===== Material supplied =====

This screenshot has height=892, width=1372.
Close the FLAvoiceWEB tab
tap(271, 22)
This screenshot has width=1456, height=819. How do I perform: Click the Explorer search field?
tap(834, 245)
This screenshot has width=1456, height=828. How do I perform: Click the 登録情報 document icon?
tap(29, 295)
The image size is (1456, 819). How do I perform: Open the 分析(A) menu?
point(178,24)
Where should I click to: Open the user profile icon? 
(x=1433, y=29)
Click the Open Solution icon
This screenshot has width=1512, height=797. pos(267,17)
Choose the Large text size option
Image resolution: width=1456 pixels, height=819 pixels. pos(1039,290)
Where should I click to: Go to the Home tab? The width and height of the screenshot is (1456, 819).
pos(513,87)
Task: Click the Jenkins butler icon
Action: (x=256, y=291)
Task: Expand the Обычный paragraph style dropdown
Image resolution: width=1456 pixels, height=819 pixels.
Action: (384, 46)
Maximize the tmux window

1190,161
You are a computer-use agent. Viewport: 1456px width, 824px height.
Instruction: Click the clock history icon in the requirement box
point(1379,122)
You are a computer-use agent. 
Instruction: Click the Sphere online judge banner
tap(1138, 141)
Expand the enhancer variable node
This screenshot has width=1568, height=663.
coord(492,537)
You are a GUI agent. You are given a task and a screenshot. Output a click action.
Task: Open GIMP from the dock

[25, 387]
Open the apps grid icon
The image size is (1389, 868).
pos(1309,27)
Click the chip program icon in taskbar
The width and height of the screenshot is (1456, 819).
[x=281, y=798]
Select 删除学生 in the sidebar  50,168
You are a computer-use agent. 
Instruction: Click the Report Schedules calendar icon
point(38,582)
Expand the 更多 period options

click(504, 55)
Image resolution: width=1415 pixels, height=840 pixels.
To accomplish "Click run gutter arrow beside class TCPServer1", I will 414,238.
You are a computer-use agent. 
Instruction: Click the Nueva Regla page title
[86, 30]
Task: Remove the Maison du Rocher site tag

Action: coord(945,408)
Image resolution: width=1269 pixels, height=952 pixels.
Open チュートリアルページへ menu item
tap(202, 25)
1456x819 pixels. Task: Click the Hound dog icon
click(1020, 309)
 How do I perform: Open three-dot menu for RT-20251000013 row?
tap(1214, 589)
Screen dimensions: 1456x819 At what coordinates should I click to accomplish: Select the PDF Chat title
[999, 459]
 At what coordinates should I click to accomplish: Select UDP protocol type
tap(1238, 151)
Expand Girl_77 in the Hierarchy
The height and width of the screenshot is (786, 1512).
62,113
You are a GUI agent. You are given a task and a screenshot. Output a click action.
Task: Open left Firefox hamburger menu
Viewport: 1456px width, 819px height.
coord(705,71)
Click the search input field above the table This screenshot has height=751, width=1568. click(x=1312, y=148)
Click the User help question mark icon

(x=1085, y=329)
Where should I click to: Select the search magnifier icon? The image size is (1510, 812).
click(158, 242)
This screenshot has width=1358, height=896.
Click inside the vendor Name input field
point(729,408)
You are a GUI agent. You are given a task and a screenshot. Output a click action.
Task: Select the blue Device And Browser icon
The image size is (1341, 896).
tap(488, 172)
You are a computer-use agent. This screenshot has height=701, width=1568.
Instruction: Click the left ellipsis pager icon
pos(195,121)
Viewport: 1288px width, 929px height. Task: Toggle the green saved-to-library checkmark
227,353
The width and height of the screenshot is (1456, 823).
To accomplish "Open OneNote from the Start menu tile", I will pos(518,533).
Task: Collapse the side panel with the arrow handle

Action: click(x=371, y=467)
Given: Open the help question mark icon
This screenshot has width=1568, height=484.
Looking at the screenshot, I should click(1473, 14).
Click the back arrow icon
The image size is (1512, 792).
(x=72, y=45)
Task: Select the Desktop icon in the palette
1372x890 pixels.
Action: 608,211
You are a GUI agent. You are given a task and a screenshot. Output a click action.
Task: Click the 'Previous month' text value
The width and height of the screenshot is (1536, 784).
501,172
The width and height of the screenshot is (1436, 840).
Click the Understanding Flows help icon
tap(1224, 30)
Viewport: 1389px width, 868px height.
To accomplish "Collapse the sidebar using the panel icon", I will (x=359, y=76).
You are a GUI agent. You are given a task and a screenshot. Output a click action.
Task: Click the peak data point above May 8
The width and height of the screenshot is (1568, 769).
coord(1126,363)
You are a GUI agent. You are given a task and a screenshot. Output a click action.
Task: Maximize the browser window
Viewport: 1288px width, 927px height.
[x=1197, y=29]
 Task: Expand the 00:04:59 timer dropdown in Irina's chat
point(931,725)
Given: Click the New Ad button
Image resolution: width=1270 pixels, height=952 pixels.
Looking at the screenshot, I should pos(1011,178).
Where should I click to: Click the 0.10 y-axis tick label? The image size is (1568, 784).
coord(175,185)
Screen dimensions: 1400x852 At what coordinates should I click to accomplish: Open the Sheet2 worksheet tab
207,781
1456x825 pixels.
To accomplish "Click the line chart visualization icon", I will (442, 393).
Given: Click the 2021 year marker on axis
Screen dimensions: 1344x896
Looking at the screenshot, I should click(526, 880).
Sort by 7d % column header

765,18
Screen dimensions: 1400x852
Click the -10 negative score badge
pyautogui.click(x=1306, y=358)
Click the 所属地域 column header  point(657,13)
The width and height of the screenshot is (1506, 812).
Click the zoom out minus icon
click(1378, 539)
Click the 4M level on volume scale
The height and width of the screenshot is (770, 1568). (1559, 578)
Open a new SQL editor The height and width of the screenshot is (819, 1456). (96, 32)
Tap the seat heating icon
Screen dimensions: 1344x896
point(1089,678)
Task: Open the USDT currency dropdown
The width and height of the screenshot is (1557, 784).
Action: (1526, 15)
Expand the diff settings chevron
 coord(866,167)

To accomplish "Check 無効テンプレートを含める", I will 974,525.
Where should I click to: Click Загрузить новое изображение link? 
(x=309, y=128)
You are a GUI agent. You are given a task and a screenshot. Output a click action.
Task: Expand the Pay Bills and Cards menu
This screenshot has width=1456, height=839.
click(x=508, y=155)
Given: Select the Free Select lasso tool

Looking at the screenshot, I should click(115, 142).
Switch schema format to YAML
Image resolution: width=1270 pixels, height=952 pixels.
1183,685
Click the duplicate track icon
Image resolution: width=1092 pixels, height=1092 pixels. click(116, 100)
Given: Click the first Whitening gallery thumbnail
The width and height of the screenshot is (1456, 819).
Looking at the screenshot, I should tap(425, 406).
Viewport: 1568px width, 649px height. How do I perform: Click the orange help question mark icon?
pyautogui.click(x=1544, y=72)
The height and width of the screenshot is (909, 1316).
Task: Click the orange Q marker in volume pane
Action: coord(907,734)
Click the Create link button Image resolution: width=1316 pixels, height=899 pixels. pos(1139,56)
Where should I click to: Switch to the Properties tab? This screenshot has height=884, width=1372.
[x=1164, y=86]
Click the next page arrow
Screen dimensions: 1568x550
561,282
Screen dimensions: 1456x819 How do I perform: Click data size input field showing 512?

=====

◆ Exercise instructions: Would you repeat each of the records above exactly?

◆ Task result:
This screenshot has height=892, width=1372.
Close the FLAvoiceWEB tab
tap(271, 22)
This screenshot has width=1456, height=819. How do I perform: Click the Explorer search field?
tap(834, 245)
This screenshot has width=1456, height=828. How do I perform: Click the 登録情報 document icon?
tap(29, 295)
The image size is (1456, 819). How do I perform: Open the 分析(A) menu?
point(178,24)
Where should I click to: Open the user profile icon? 
(x=1433, y=29)
Click the Open Solution icon
This screenshot has width=1512, height=797. pos(267,17)
Choose the Large text size option
Image resolution: width=1456 pixels, height=819 pixels. pos(1039,290)
Where should I click to: Go to the Home tab? The width and height of the screenshot is (1456, 819).
pos(513,87)
Task: Click the Jenkins butler icon
Action: (x=256, y=291)
Task: Expand the Обычный paragraph style dropdown
Image resolution: width=1456 pixels, height=819 pixels.
Action: (384, 46)
Maximize the tmux window

1190,161
You are a computer-use agent. Viewport: 1456px width, 824px height.
Instruction: Click the clock history icon in the requirement box
point(1379,122)
You are a computer-use agent. 
Instruction: Click the Sphere online judge banner
tap(1138, 141)
Expand the enhancer variable node
This screenshot has width=1568, height=663.
coord(492,537)
You are a GUI agent. You are given a task and a screenshot. Output a click action.
Task: Open GIMP from the dock

[25, 387]
Open the apps grid icon
The image size is (1389, 868).
pos(1309,27)
Click the chip program icon in taskbar
The width and height of the screenshot is (1456, 819).
[x=281, y=798]
Select 删除学生 in the sidebar  50,168
You are a computer-use agent. 
Instruction: Click the Report Schedules calendar icon
point(38,582)
Expand the 更多 period options

click(504, 55)
Image resolution: width=1415 pixels, height=840 pixels.
To accomplish "Click run gutter arrow beside class TCPServer1", I will 414,238.
You are a computer-use agent. 
Instruction: Click the Nueva Regla page title
[86, 30]
Task: Remove the Maison du Rocher site tag

Action: coord(945,408)
Image resolution: width=1269 pixels, height=952 pixels.
Open チュートリアルページへ menu item
tap(202, 25)
1456x819 pixels. Task: Click the Hound dog icon
click(1020, 309)
 How do I perform: Open three-dot menu for RT-20251000013 row?
tap(1214, 589)
Screen dimensions: 1456x819 At what coordinates should I click to accomplish: Select the PDF Chat title
[999, 459]
 At what coordinates should I click to accomplish: Select UDP protocol type
tap(1238, 151)
Expand Girl_77 in the Hierarchy
The height and width of the screenshot is (786, 1512).
62,113
You are a GUI agent. You are given a task and a screenshot. Output a click action.
Task: Open left Firefox hamburger menu
Viewport: 1456px width, 819px height.
coord(705,71)
Click the search input field above the table This screenshot has height=751, width=1568. click(x=1312, y=148)
Click the User help question mark icon

(x=1085, y=329)
Where should I click to: Select the search magnifier icon? The image size is (1510, 812).
click(158, 242)
This screenshot has width=1358, height=896.
Click inside the vendor Name input field
point(729,408)
You are a GUI agent. You are given a task and a screenshot. Output a click action.
Task: Select the blue Device And Browser icon
The image size is (1341, 896).
tap(488, 172)
You are a computer-use agent. This screenshot has height=701, width=1568.
Instruction: Click the left ellipsis pager icon
pos(195,121)
Viewport: 1288px width, 929px height. Task: Toggle the green saved-to-library checkmark
227,353
The width and height of the screenshot is (1456, 823).
To accomplish "Open OneNote from the Start menu tile", I will pos(518,533).
Task: Collapse the side panel with the arrow handle

Action: click(x=371, y=467)
Given: Open the help question mark icon
This screenshot has width=1568, height=484.
Looking at the screenshot, I should click(1473, 14).
Click the back arrow icon
The image size is (1512, 792).
(x=72, y=45)
Task: Select the Desktop icon in the palette
1372x890 pixels.
Action: 608,211
You are a GUI agent. You are given a task and a screenshot. Output a click action.
Task: Click the 'Previous month' text value
The width and height of the screenshot is (1536, 784).
501,172
The width and height of the screenshot is (1436, 840).
Click the Understanding Flows help icon
tap(1224, 30)
Viewport: 1389px width, 868px height.
To accomplish "Collapse the sidebar using the panel icon", I will (x=359, y=76).
You are a GUI agent. You are given a task and a screenshot. Output a click action.
Task: Click the peak data point above May 8
The width and height of the screenshot is (1568, 769).
coord(1126,363)
You are a GUI agent. You are given a task and a screenshot. Output a click action.
Task: Maximize the browser window
Viewport: 1288px width, 927px height.
[x=1197, y=29]
 Task: Expand the 00:04:59 timer dropdown in Irina's chat
point(931,725)
Given: Click the New Ad button
Image resolution: width=1270 pixels, height=952 pixels.
Looking at the screenshot, I should pos(1011,178).
Where should I click to: Click the 0.10 y-axis tick label? The image size is (1568, 784).
coord(175,185)
Screen dimensions: 1400x852 At what coordinates should I click to accomplish: Open the Sheet2 worksheet tab
207,781
1456x825 pixels.
To accomplish "Click the line chart visualization icon", I will (442, 393).
Given: Click the 2021 year marker on axis
Screen dimensions: 1344x896
Looking at the screenshot, I should click(526, 880).
Sort by 7d % column header

765,18
Screen dimensions: 1400x852
Click the -10 negative score badge
pyautogui.click(x=1306, y=358)
Click the 所属地域 column header  point(657,13)
The width and height of the screenshot is (1506, 812).
Click the zoom out minus icon
click(1378, 539)
Click the 4M level on volume scale
The height and width of the screenshot is (770, 1568). (1559, 578)
Open a new SQL editor The height and width of the screenshot is (819, 1456). (96, 32)
Tap the seat heating icon
Screen dimensions: 1344x896
point(1089,678)
Task: Open the USDT currency dropdown
The width and height of the screenshot is (1557, 784).
Action: (1526, 15)
Expand the diff settings chevron
 coord(866,167)

To accomplish "Check 無効テンプレートを含める", I will 974,525.
Where should I click to: Click Загрузить новое изображение link? 
(x=309, y=128)
You are a GUI agent. You are given a task and a screenshot. Output a click action.
Task: Expand the Pay Bills and Cards menu
This screenshot has width=1456, height=839.
click(x=508, y=155)
Given: Select the Free Select lasso tool

Looking at the screenshot, I should click(115, 142).
Switch schema format to YAML
Image resolution: width=1270 pixels, height=952 pixels.
1183,685
Click the duplicate track icon
Image resolution: width=1092 pixels, height=1092 pixels. click(116, 100)
Given: Click the first Whitening gallery thumbnail
The width and height of the screenshot is (1456, 819).
Looking at the screenshot, I should tap(425, 406).
Viewport: 1568px width, 649px height. How do I perform: Click the orange help question mark icon?
pyautogui.click(x=1544, y=72)
The height and width of the screenshot is (909, 1316).
Task: Click the orange Q marker in volume pane
Action: coord(907,734)
Click the Create link button Image resolution: width=1316 pixels, height=899 pixels. pos(1139,56)
Where should I click to: Switch to the Properties tab? This screenshot has height=884, width=1372.
[x=1164, y=86]
Click the next page arrow
Screen dimensions: 1568x550
561,282
Screen dimensions: 1456x819 How do I perform: Click data size input field showing 512?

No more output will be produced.